Take every entry below and copy it out word for word.

Records to process ::
------------------------------------------------------------

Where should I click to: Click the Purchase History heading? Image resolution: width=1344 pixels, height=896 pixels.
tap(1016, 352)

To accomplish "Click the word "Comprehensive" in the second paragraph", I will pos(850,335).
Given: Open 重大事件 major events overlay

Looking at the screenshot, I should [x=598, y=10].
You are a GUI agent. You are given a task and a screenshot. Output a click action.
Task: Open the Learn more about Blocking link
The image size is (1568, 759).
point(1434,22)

------------------------------------------------------------

Expected answer ::
Where should I click to: Click the Purchase History heading? Image resolution: width=1344 pixels, height=896 pixels.
tap(1016, 352)

To accomplish "Click the word "Comprehensive" in the second paragraph", I will pos(850,335).
Given: Open 重大事件 major events overlay

Looking at the screenshot, I should [x=598, y=10].
You are a GUI agent. You are given a task and a screenshot. Output a click action.
Task: Open the Learn more about Blocking link
The image size is (1568, 759).
point(1434,22)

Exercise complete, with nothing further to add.